Сказки страха
Что сказочные фильмы говорят нам о своем и нашем времени
Надежде Кошеверовой, удивительному режиссеру, создавшему в советском кино — вопреки времени, но и в связи с ним — свой особый мир печали, радости и света, исполняется 120 лет. Weekend вспоминает две ее главные картины.
Послеблокадный Ленинград — гиблое, тревожное место, тут более миллиона призраков погибших блокадников, о них никто не хочет помнить, их никто не может забыть. Какое искусство может родиться в таком городе? Именно в этом городе Надежда Кошеверова снимает «Золушку» (1947) — возможно, самый небезнадежный советский фильм.
Кошеверова, по замечанию историка кино Петра Багрова, принадлежала к аристократии ленинградского кино: она начинала с ФЭКСами еще в 20-х, затем работала с Козинцевым и Траубергом над трилогией о Максиме, однако ее собственная, самостоятельная кинематографическая судьба была сложной, поздней. К середине 40-х, самому странно-нервному времени советского кино, времени унижения и малокартинья, у нее было еще совсем немного свершившегося своего: ее картины не доживали до проката, ложились на полку. И тут, после экранизации «Черевичек» по опере Чайковского, она решила — и ей разрешили решить,— что будет делать «Золушку» с Евгением Шварцем и Яниной Жеймо.

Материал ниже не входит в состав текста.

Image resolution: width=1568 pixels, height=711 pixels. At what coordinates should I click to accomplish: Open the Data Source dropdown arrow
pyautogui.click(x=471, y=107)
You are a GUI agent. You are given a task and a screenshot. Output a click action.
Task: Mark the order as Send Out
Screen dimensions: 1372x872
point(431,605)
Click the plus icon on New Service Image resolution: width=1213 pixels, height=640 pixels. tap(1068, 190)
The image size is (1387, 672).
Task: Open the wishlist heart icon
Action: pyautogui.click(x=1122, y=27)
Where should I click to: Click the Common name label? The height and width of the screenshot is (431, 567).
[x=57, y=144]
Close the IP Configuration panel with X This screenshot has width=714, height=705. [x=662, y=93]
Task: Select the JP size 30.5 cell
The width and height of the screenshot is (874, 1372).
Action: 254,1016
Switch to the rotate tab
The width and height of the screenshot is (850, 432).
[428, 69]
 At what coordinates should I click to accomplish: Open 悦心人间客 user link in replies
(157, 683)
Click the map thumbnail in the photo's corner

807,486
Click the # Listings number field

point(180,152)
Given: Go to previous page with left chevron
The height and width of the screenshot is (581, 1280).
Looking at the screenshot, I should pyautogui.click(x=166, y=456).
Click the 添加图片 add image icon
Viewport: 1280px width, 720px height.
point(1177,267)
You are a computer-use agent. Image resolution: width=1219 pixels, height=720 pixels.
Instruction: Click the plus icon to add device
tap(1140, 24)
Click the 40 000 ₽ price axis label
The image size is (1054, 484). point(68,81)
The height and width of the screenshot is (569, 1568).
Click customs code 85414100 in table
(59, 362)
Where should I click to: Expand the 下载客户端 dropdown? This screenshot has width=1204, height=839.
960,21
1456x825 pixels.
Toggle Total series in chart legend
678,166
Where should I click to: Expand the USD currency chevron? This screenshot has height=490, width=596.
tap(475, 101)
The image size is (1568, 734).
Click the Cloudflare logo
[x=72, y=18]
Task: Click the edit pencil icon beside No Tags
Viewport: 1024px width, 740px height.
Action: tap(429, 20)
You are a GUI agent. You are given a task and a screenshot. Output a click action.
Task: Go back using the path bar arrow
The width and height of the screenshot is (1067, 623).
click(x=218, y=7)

Дела Шварца на тот момент тоже обстояли неважно: его главные пьесы, «Дракон» и «Голый король», так и не увидели большой сцены, известность в основном зиждилась на успехе «Снежной королевы», он был известен как добродушный выдумщик детских сказок, а не тревожных, мерцающих сатир для детей и взрослых.
Фильм был снят прямо перед наступлением советских политических катастроф второй половины 40-х — до «ленинградского дела», «дела космополитов» и «дела врачей». То была, по выражению Лидии Гинзбург, все еще передышка, хотя и самый ее излет; под постановление 1946 года она не попала.
«Золушка» оказалась для всех ее создателей моментом удачи, тем самым балом-праздником, ведь это фильм-выдох, фильм выживших — он светится. Светятся декорации и костюмы, светится волшебное, сулящее счастье платье Золушки, светятся ее добрая крестная и мальчик-паж, напоминающие свиту королевы Титании из шекспировского «Сна в летнюю ночь». Зло в этой сказке не опасно, не отвратительно, не страшно: тревога лишь вспыхивает далеким заревом. Ее источником является завистница и интриганка Мачеха Золушки в незабываемом исполнении легендарной Раневской. Именно с ее персонажем связано единственное упоминание того, что являлось одной из основных эмоций, основных материй в жизни авторов фильма,— страха.
Король: слушайте, Лесничий, я давно хотел вас спросить, почему вы в последнее время вздрагиваете и оглядываетесь? Не завелось ли в лесу чудовище, угрожающее вам смертью?
Лесничий: Нет, ваше величество, чудовище я сразу заколол бы! <…>
Король: Что же довело вас до такого состояния?
Лесничий: Моя жена, ваше величество! <…> Жена моя — женщина особенная. Ее родную сестру, точно такую же, как она, съел людоед, отравился и умер.
Если мы восстановим контекст сценария и сопоставим его с записными книжками Шварца, станет понятно, что Мачеха не невинная комическая старуха, но, как водится в сказках, создание аллегорическое. В «Записных книжках» Шварц часто изучает присущие ей пороки: носорожью амбицию, тщеславие, равнодушие, неблагодарность зависть и, что немаловажно, жажду быть рядом с власть имущими.